These experiments utilize the dataset from Luciw et al 2014. The subjects wore a 32-channel, 500 Hz EEG cap and performed a task involving grasping and lifting an object (video 1, video 2). The model is trained to classify the last observed sample according to its associated part of the motor task. That is, the model is fed EEG data "as it is made", and can therefore be used in real time. Each of the twelve participants performed eight trials.
The classification task was solved (>99% accuracy) across a split of subjects with clear evidence of generalization. A model was trained on eight subjects and generalized almost perfectly to three novel subjects. In other words, the best possible outcome was achieved. Validation accuracy observed stable dynamics and efficient convergence:
Validation accuracy by step. Converges to >99% at roughly 60,000 steps.
For reference, here is the training accuracy and loss, respectively:
Training accuracy by step, with aggressive smoothing applied.
This performance was achieved by training a 4.4 million parameter ResNet-style architecture for about three hours on a single 1080 Ti.

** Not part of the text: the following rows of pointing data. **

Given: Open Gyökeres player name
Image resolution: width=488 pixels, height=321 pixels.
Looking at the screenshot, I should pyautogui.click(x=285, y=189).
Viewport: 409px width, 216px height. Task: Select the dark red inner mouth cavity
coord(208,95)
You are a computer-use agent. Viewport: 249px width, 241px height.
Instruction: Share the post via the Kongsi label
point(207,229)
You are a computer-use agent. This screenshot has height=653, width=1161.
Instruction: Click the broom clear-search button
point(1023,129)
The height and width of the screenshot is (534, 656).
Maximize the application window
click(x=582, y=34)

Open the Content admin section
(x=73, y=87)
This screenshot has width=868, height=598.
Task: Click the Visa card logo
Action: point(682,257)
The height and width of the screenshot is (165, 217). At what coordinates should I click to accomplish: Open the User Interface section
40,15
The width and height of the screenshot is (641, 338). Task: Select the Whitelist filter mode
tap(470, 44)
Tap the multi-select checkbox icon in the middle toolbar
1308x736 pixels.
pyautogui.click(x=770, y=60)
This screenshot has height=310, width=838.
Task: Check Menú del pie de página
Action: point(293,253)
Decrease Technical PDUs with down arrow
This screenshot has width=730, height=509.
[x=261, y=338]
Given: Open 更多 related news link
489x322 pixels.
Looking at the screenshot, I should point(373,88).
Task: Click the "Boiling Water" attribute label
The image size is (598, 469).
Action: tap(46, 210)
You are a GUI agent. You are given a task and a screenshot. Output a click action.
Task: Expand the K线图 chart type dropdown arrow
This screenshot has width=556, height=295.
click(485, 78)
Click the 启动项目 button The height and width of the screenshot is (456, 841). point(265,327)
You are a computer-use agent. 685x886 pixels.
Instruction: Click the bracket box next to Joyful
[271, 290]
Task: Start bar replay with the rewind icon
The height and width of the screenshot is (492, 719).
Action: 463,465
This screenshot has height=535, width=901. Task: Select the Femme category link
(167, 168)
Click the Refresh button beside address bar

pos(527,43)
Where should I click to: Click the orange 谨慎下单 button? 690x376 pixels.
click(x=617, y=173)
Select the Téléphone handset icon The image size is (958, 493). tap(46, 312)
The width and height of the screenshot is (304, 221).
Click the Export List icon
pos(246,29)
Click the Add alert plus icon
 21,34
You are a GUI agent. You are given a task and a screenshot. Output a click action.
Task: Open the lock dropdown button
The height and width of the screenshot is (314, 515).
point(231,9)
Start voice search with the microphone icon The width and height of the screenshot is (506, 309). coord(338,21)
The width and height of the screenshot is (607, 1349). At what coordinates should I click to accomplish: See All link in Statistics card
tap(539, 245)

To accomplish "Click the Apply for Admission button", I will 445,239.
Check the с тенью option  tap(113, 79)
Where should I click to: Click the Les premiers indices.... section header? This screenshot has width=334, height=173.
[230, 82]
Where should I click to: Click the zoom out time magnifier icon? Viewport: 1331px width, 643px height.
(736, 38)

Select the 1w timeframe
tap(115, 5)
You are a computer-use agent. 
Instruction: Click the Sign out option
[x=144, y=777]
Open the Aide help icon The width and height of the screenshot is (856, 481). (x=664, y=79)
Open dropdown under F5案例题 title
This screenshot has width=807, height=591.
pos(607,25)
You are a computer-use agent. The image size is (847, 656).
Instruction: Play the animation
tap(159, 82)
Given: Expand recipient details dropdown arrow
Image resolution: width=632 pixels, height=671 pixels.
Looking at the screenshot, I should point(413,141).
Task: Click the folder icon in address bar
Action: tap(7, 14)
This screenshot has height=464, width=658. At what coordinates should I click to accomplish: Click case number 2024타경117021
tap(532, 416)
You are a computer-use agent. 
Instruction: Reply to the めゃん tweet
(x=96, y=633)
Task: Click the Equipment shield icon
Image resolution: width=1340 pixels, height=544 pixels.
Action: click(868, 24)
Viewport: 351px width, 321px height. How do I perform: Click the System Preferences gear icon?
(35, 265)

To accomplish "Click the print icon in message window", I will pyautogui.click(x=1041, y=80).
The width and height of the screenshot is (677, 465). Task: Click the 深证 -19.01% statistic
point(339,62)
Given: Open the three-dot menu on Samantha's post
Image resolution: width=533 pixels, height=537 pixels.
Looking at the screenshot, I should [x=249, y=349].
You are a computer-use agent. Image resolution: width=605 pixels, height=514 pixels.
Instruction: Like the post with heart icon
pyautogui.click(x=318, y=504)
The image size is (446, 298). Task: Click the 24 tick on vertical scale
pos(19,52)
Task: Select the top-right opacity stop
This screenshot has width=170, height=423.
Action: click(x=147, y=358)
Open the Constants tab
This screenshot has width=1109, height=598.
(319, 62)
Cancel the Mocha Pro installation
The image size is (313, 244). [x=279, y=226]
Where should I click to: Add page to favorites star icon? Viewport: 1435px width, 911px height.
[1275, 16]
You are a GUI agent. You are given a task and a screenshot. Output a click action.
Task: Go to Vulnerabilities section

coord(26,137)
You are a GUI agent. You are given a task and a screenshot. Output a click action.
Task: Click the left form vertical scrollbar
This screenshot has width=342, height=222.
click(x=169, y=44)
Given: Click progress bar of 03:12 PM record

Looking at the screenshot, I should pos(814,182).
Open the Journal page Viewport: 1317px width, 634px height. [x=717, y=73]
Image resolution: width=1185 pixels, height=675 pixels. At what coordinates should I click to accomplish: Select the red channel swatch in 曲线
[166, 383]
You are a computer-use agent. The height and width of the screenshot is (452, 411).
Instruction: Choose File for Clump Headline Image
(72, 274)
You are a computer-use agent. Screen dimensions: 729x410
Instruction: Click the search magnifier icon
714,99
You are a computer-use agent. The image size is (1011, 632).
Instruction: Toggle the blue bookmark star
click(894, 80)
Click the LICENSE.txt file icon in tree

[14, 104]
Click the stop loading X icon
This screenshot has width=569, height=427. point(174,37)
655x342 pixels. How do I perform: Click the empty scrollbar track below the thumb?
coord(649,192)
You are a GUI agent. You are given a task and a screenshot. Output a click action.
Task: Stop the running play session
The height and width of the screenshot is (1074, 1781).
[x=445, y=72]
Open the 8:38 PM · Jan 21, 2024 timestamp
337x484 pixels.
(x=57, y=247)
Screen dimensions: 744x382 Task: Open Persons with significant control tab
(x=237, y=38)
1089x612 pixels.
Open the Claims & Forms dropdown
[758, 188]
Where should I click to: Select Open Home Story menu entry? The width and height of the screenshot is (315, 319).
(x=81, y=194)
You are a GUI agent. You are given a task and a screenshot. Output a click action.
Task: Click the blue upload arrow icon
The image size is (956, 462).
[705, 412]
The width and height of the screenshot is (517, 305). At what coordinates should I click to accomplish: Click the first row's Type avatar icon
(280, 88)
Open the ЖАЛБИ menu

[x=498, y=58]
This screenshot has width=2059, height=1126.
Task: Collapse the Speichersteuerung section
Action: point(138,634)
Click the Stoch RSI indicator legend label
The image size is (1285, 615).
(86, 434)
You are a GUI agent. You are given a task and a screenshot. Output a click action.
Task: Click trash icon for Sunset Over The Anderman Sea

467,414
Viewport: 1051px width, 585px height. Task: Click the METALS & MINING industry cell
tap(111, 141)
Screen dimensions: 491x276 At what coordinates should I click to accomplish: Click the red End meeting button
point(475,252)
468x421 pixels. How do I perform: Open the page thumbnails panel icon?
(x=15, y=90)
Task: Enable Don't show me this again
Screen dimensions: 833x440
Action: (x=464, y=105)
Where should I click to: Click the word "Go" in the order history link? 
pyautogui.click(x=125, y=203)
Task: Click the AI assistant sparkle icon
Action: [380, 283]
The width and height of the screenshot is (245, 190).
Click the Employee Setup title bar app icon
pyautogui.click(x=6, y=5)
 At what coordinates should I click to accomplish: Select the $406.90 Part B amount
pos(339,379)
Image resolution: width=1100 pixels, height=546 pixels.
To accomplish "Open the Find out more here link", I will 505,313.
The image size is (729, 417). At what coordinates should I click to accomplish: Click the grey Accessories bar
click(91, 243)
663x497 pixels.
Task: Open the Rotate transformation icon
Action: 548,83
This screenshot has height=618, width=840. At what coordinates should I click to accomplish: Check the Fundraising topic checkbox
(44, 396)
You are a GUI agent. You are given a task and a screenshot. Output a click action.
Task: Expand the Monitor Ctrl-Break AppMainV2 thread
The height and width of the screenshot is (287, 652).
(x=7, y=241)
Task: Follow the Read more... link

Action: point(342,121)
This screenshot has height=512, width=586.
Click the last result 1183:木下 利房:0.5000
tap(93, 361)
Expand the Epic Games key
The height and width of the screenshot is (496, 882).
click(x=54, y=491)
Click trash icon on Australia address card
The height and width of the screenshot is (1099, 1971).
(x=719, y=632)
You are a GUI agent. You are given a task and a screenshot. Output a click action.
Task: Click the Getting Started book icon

Generalization across subjects could only be achieved after balancing each minibatch's distribution of labels. With unbalanced labels, the network would converge to ~99% accuracy very quickly, making it necessary to compute a relative accuracy metric that normalizes performance above baseline accuracy. This presented issues with precision, as the optimizer would be forced to work on numbers within a very small range - differences of <2% accuracy in this case. There were issues with optimization more broadly, as batches often lacked labeled examples entirely. ResNet's extensive use of batch normalization is reported to perform poorly with unbalanced labels, so the balancing appears critical to this experiment's success.
There are three ways to approach this supervised experiment: by splitting train/test examples randomly, by splitting the subjects into train/test groups, and by splitting the trials into train/test groups. EEG is notorious for its sensitivity to electrode placement, making generalization across subjects (and even trials) nontrivial. Each method was investigated.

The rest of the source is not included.